Ashish Bhutani · · 7 min read

A Framework for GenAI System Design Case Studies

System DesignGenAIAI EngineeringInterview

This post is for engineers designing production systems around LLMs, or preparing for GenAI system design interviews. No prior reading in this series is required.

The 30-Second Version Building systems around large language models involves a different set of decisions than traditional ML: retrieval strategy, prompt engineering, inference infrastructure, guardrails against hallucination, and cost management at the token level. This post introduces a 9-step framework that covers these decisions in a structured, repeatable way.

Why a GenAI-specific framework?

GenAI systems involve concerns that don’t show up in traditional ML pipelines. Decisions like retrieval architecture (RAG vs fine-tuning), prompt versioning, and GPU-level serving optimization need their own structure. This framework is an attempt to organize those decisions into a sequence that works for both production design and interview settings.


The Framework at a Glance

GenAI System Design Framework Pipeline

StepSub-topics
0. Why GenAI?Generative vs discriminative · Cost justification · Hybrid alternatives
1. RequirementsLatency SLO · Cost budget · Privacy constraints · Scale numbers
2. GenAI PatternAPI vs RAG vs Fine-tune vs Agents · System diagram
3. Data StrategyKnowledge base · Retrieval pipeline · Prompt engineering · Eval dataset · Context enrichment
4. Model SelectionFoundation model choice · Fine-tune vs ICL · Multi-model routing
5. Inference InfraServing framework · Batching · KV cache · GPU provisioning · Autoscaling
6. GuardrailsInput filtering · Output validation · Fallback behavior
7. EvaluationOffline metrics · Online metrics · Human eval · A/B testing
8. Deploy & MonitorCost/query · Latency optimization · Observability · Drift detection

Step 0: Why GenAI?

Before designing anything, justify the approach. Not every problem needs an LLM.

  • Generative vs discriminative: Is the output open-ended text, or a label/score? If a classifier solves it, a simpler model will be cheaper and faster.
  • Cost justification: An LLM call costs roughly $0.01/query. A lightweight classifier costs a fraction of that. At scale, this difference matters.
  • Hybrid alternative: Route simple queries to a lookup or classifier. Send only the complex ones to the LLM. This is often a good starting point.

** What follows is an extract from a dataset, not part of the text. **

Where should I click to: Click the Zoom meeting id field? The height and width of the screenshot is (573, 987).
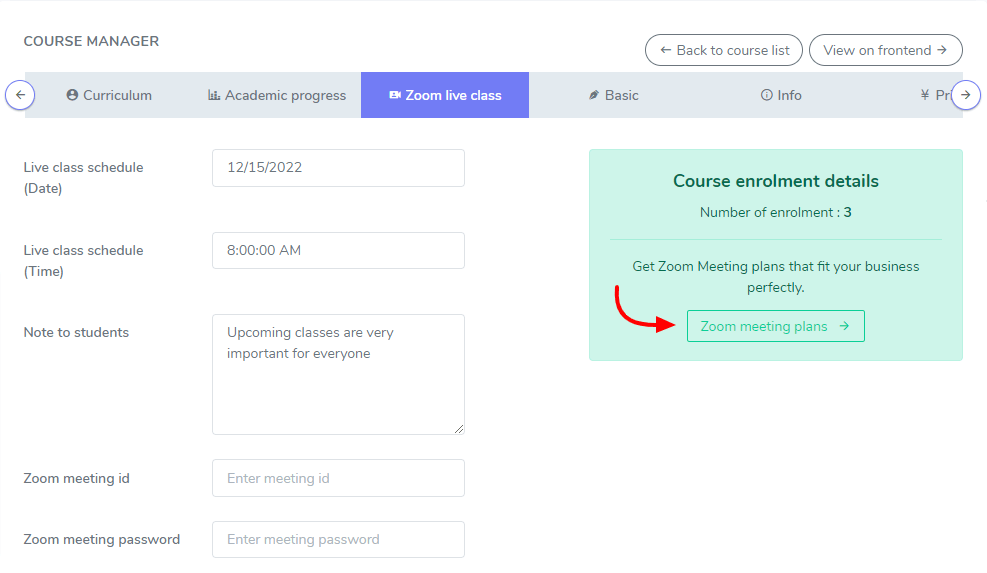(x=338, y=478)
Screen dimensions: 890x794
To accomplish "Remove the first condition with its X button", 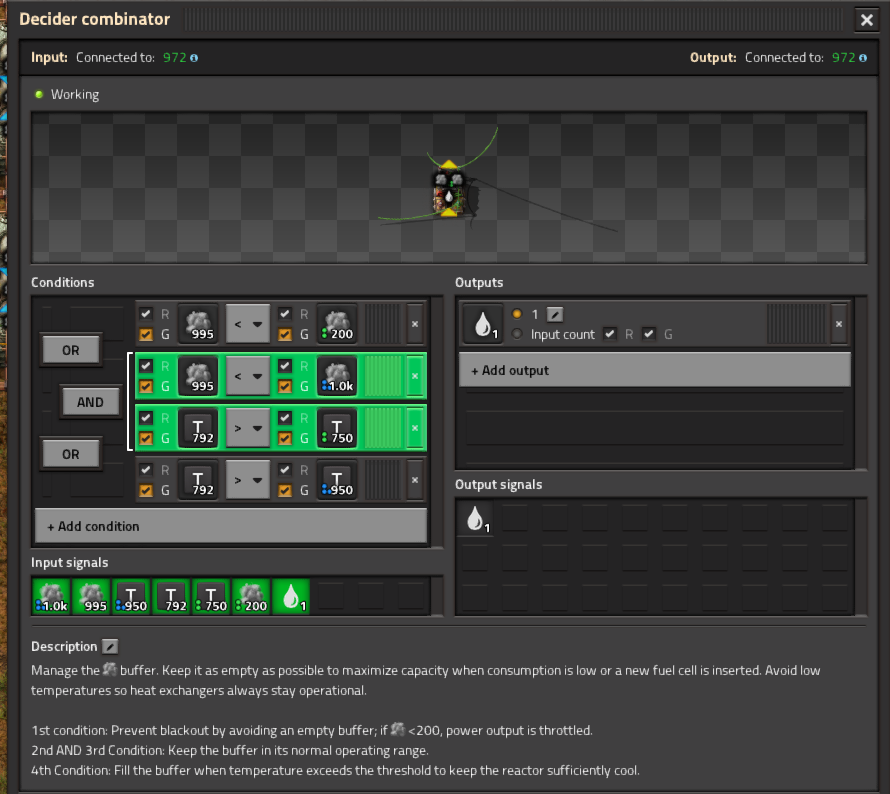I will click(x=415, y=324).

Starting here forces you to justify the approach before committing to it. This step is numbered 0 because it’s a gate, not a design step. It decides IF you use an LLM. Step 1 (Requirements) decides WHAT the system looks like. There’s no point defining latency SLOs for a system you might not build with an LLM at all.

Step 1: Requirements

  • Latency: Can users wait 2-5 seconds for a streaming LLM response? Or does the product need sub-100ms?
  • Cost budget: At the expected query volume, what’s the acceptable monthly spend?
  • Privacy: Can user data leave your infrastructure? If not, you’re limited to self-hosted models.
  • Scale: QPS now, and projected QPS in 6 months. This shapes GPU provisioning, batching strategy, and whether you can get away with a managed API.

Step 2: GenAI Pattern

This is the most important branching point in the design.

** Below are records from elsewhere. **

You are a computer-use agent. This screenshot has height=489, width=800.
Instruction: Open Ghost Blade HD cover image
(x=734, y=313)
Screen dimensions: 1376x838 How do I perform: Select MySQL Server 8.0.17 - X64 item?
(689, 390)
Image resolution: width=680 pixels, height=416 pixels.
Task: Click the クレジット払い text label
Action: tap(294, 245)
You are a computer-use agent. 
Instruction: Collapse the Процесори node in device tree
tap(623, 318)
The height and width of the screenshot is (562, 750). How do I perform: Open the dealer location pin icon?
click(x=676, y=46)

  • API-based (OpenAI, Gemini, Claude): Fastest to ship, highest per-query cost, least control over serving.
  • RAG: Retrieve relevant documents, stuff them into context, generate. Best for knowledge-intensive tasks where the model needs access to your data.
  • Fine-tuning: When you need domain-specific behavior that prompting alone can’t teach.
  • Agents: When the task requires multi-step reasoning, tool use, or decisions based on intermediate results. Knowing when NOT to use agents is just as important.

Draw the system diagram here. Components, data paths, external dependencies.

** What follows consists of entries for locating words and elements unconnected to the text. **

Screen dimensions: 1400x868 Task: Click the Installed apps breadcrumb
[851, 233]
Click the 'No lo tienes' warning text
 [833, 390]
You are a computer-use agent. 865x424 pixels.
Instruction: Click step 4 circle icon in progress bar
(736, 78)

Architecture Decision Tree

Step 3: Data Strategy

This step has five distinct sub-problems.

  • 3a. Knowledge base: What documents, FAQs, policies, and data sources feed the system? What’s the update cadence? Where are the coverage gaps?
  • 3b. Retrieval pipeline: How do you chunk documents? What embedding model? What vector store? Semantic search, keyword search, or hybrid with reranking? (For a deep dive, see the Vector Search post.)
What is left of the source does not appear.